TEXT ::
----

This tale of Vikings at odds with Britain comes from the man who had unleashed the terrors of Black Sunday just one year prior to this outdoor adventure, Mario Bava. Opening with a prologue, a Viking settlement is slaughtered in a bloody battle for 1961 standards and a few survivors take to the sea returning to their homeland. Behind them they’ve left a murdered King whose two small sons have been separated. One to return to his Nordic lands while the other will be discovered along the shores of Britain and adopted by the widowed Queen, raised as if he were her own child.
With the passage of time each child grows to be a warrior whose destines are about to clash. Leading man Cameron Mitchell having left Hollywood to do a number of films overseas takes top billing here but surprisingly, not the title role. He plays Eron who wants to lead the Viking horde back to Britain and avenge the murders of his Father and little brother. To do so he’ll have to fight for the command in a rousing, colorfully staged duel in the Viking camp. Showing the wisdom of a King, Mitchell doesn’t kill his opponent but spares him so that they may both fight their true enemies.
While Mitchell has taken leadership of his people, his brother Erik played by George Ardisson is being made a Duke and commander of the armies that will defend the shores from invading Norseman. Upon the seas the pair will first cross when their vessels meet in battle. Fiery crossbows, swords and axes will send many to the depths of the sea and in the end Mitchell and his men are victorious. Through skullduggery among the Queen’s inner court, Mitchell will lay siege to his enemies and take the Queen hostage back to his own lands. Ardisson’s Erik escapes death and finds himself washed up on the shores of Mitchell’s lands where he will not only attempt to free his Mother the Queen but find time to fall in love with the beautiful Alice Kessler.

----

DATA SHOWN ::
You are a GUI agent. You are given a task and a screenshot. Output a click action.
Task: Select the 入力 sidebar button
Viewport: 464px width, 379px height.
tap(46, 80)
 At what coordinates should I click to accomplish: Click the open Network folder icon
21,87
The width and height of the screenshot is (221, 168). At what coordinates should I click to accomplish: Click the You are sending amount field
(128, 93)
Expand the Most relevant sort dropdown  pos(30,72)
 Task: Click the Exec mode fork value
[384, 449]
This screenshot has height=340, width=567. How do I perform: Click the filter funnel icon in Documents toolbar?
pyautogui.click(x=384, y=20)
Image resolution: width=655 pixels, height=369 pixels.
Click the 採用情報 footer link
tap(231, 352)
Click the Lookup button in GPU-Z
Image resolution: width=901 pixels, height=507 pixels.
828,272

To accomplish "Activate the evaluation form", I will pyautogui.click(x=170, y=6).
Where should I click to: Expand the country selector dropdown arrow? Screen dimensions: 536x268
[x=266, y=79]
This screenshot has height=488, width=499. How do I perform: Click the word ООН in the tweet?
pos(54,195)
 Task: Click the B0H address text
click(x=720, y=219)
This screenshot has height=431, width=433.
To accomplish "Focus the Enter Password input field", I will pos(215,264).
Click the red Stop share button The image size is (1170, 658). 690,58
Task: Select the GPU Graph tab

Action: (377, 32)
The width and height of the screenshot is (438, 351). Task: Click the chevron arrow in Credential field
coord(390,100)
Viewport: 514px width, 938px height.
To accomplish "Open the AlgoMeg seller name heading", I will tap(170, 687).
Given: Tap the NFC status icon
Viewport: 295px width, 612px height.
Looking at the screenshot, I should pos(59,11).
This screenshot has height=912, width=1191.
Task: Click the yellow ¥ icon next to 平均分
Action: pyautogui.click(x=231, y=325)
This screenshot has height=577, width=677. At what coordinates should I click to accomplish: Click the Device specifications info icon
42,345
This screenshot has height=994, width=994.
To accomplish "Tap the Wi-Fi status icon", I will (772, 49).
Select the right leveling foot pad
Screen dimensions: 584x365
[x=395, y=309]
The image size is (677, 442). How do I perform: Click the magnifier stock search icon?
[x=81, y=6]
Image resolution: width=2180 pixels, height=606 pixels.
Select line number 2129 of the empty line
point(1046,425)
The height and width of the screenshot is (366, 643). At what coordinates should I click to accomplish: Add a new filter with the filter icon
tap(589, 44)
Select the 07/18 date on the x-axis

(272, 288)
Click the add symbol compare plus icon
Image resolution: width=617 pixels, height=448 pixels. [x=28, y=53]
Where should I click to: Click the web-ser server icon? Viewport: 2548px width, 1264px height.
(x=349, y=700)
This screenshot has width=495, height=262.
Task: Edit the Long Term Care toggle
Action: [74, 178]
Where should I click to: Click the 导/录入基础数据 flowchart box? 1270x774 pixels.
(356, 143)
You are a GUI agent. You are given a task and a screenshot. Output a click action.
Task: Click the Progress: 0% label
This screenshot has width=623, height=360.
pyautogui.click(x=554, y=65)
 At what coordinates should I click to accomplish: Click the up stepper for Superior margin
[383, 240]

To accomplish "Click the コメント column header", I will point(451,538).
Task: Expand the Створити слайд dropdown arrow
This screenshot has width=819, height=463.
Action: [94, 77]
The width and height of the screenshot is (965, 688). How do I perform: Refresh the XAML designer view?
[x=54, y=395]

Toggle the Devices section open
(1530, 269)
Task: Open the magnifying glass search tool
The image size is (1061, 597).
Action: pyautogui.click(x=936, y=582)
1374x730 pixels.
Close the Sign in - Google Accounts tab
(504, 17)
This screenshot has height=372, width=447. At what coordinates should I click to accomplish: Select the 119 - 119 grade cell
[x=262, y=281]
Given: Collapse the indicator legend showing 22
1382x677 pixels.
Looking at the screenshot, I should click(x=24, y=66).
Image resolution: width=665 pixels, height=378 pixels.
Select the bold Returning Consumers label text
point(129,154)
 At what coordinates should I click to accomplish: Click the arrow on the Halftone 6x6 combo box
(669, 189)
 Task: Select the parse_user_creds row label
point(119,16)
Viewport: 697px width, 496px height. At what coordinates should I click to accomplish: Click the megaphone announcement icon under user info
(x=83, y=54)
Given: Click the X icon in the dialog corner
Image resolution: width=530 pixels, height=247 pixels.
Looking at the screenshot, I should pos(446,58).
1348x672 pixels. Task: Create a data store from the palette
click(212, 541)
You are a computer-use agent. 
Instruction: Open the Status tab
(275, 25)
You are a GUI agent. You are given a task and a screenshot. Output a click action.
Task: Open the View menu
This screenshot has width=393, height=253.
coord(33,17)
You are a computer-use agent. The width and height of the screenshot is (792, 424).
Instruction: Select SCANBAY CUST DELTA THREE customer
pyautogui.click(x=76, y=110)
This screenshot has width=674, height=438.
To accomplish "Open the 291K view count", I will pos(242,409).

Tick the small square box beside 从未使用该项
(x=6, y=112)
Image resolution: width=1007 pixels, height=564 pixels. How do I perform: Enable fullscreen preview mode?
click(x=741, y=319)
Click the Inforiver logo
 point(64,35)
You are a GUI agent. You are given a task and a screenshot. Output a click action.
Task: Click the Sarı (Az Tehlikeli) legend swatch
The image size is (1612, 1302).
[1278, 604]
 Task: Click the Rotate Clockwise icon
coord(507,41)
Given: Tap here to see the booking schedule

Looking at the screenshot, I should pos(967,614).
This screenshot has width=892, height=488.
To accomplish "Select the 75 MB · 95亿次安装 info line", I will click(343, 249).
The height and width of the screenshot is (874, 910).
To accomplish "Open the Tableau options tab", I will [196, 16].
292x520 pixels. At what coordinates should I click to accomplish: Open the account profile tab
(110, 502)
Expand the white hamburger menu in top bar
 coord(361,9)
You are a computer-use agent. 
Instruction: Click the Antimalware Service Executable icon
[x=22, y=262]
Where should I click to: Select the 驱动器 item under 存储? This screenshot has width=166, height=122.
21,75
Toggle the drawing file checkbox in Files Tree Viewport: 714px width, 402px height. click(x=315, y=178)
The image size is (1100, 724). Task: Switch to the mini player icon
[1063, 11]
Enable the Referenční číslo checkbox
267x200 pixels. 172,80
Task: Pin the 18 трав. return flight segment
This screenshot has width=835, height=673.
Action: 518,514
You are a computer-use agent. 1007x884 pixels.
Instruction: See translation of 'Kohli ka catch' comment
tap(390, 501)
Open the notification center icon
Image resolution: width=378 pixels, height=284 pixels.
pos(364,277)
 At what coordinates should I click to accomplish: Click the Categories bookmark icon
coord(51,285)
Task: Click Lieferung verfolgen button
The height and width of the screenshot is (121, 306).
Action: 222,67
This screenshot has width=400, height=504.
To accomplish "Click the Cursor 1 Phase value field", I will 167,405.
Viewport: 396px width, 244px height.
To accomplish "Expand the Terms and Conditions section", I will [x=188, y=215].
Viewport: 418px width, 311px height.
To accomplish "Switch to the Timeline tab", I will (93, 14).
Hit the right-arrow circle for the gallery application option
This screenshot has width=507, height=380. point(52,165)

----

In the film review, which actor plays Erik?

ANSWER BELOW :: George Ardisson